Author Response File: Author Response.pdf
Round 2
Reviewer 2 Report
Comments and Suggestions for AuthorsThe author has responded to all the reviewers' comments and suggests acceptance.
Author Response
The language will be improved once all the reviewer's demands will be fulfilled.
Thank you for your understanding.
Reviewer 3 Report
Comments and Suggestions for AuthorsThe paper constitutes a very relevant and timely contribution, an amalgamation of Reinforcement Learning (RL) with Particle Swarm Optimization (PSO) for reservoir water level regulation. Both its application in practice as well as its incorporation with a SCADA system offer a very high value addition. However, the paper must be greatly rewritten prior to a decision for publication in Sensors can be made. Novelty of work is present, but clarity, organization, as well as scientific rigor, must be greatly improved for a high-impact journal like Sensors.
Major Issues:
Language and Delivery:
The paper is casual as well as repetitive. There is no academic professionalism in phrases such as “go on Large” or “excellent response speed”.
Grammar, syntax, and lexical choices require significant refinement. A comprehensive edit by a native speaker of English or a professional editor is highly advisable.
Clarity and Structure:
The paper is too lengthy in its first sections. For instance, Section 1 (Introduction and Literature Review) occupies a few pages, with undue sub-subsections as well as repetitive details.
Figures are not always integrated into the paper. For example, Figures 9 and 10 are mentioned in passing without sufficient description of what causes the system behavior.
Experimental Verification:
Real-world application as a primary strength is accompanied with weaknesses in testing verification. Crucial details such as test duration, environmental uncertainty (e.g., rainfall activity), as well as trial numbers, are not directly stated.
No mention is made of statistical robustness or replicability of the results, both of which would be required to substantiate claims of better performance.
Computational Issues
The hybrid PSO+RL strategy developed is computationally demanding, particularly for online control applications. However, no indication of computational requirements is provided in the paper nor hardware limitations, inference time, nor fallback techniques for online applications.
Author Response
Major Issues:
Language and Delivery:
The paper is casual as well as repetitive. There is no academic professionalism in phrases such as “go on Large” or “excellent response speed”.
- Corrected these ones.
Grammar, syntax, and lexical choices require significant refinement. A comprehensive edit by a native speaker of English or a professional editor is highly advisable.
- Once your opinion will be positive, we will seek help from the recommended editor
Clarity and Structure:
The paper is too lengthy in its first sections. For instance, Section 1 (Introduction and Literature Review) occupies a few pages, with undue sub-subsections as well as repetitive details.
- These supplementary chapters were requested by the other reviewers. I agree that some of the information is repeated in different sections but this is the best I could do to avoid that.

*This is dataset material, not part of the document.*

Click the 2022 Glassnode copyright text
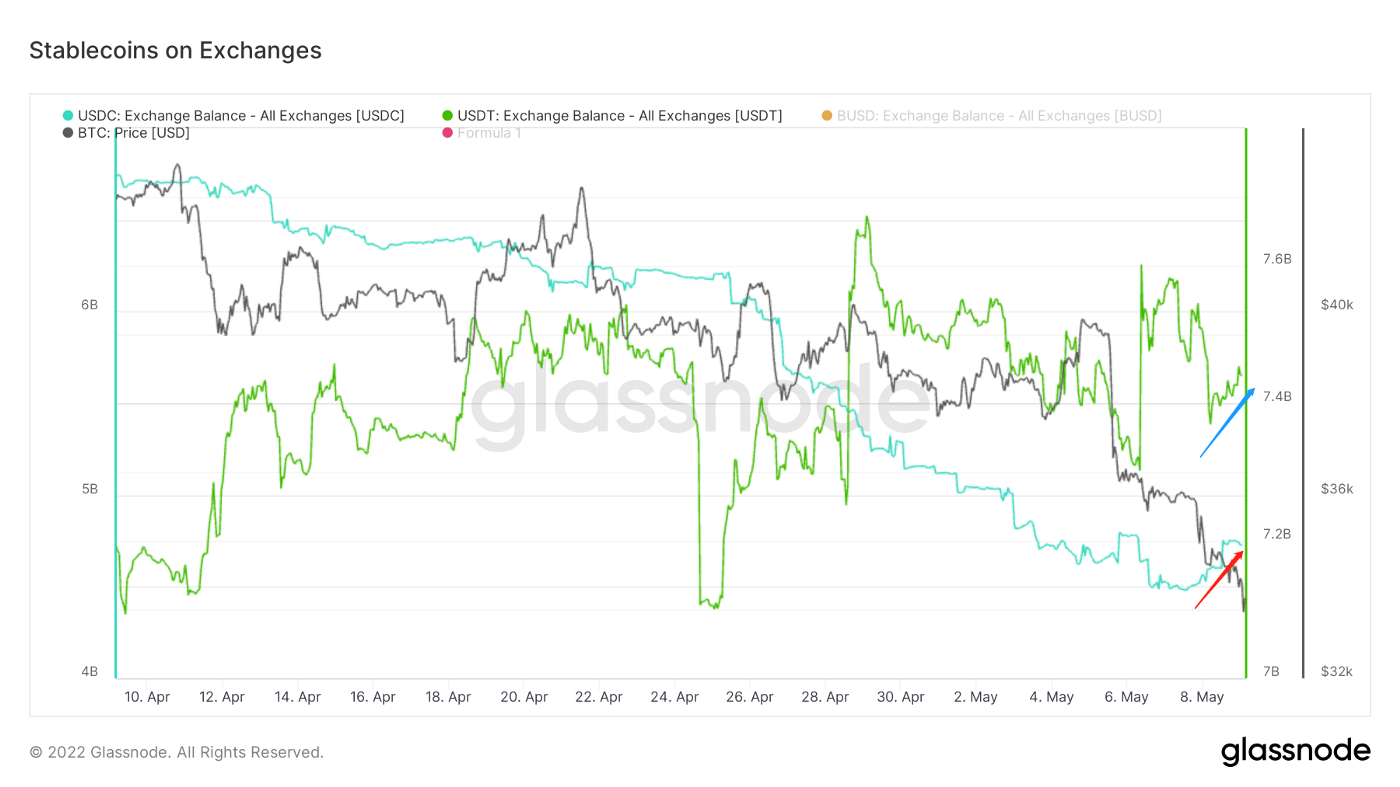 pyautogui.click(x=176, y=752)
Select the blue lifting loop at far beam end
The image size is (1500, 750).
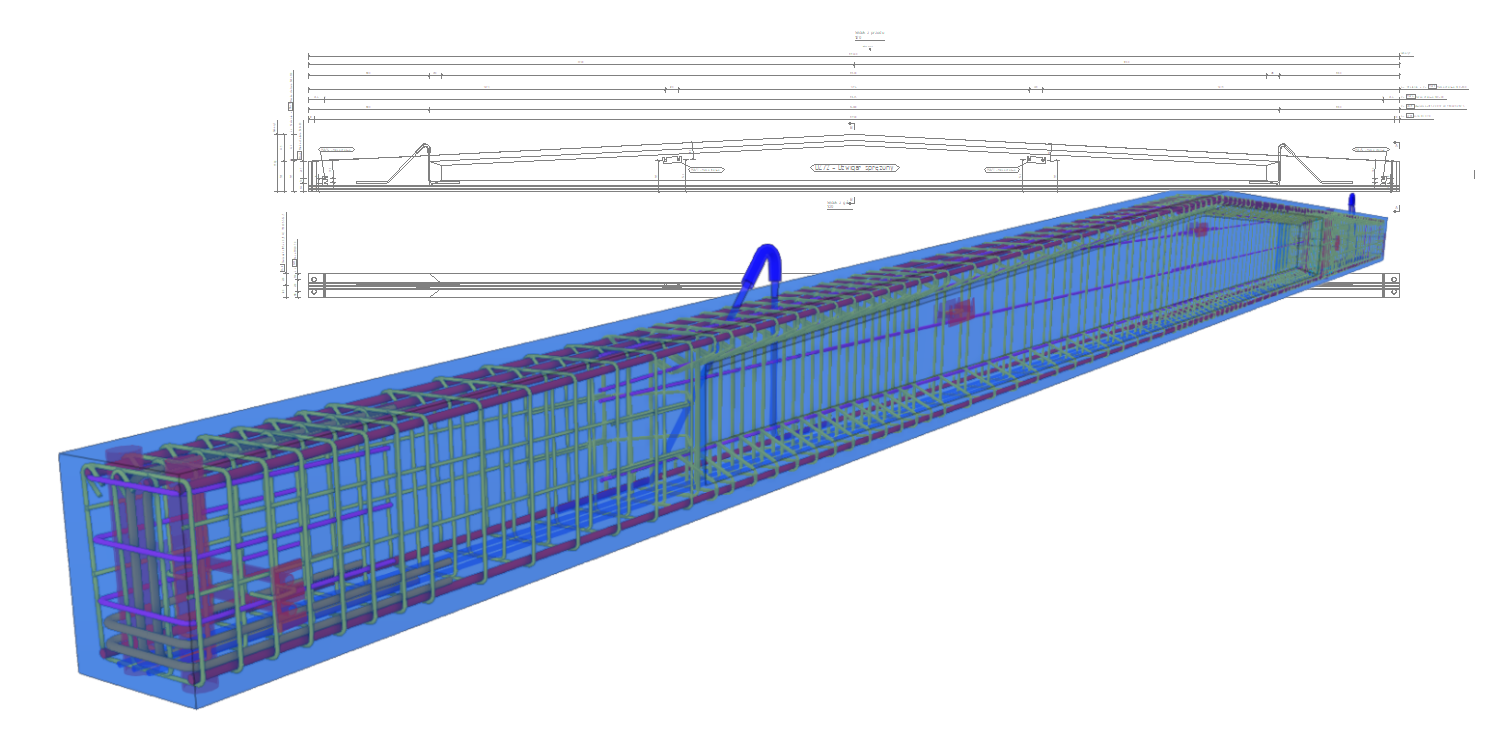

Figures are not always integrated into the paper. For example, Figures 9 and 10 are mentioned in passing without sufficient description of what causes the system behavior.
- I integrated a more detailed explanation of what was represented in the mentioned figures.
Experimental Verification:
Real-world application as a primary strength is accompanied with weaknesses in testing verification. Crucial details such as test duration, environmental uncertainty (e.g., rainfall activity), as well as trial numbers, are not directly stated.
- Test duration: the answer is in chapter 5. We didn’t consider mentioning about the other tests because the severity was below the 187m3/s inflow test.
- Environmental uncertainty: the tests have been performed during rain rainfalls which caused the inflow to increase from 125 m3/s to 137.5, 150 and 187m3/s respectively.
No mention is made of statistical robustness or replicability of the results, both of which would be required to substantiate claims of better performance.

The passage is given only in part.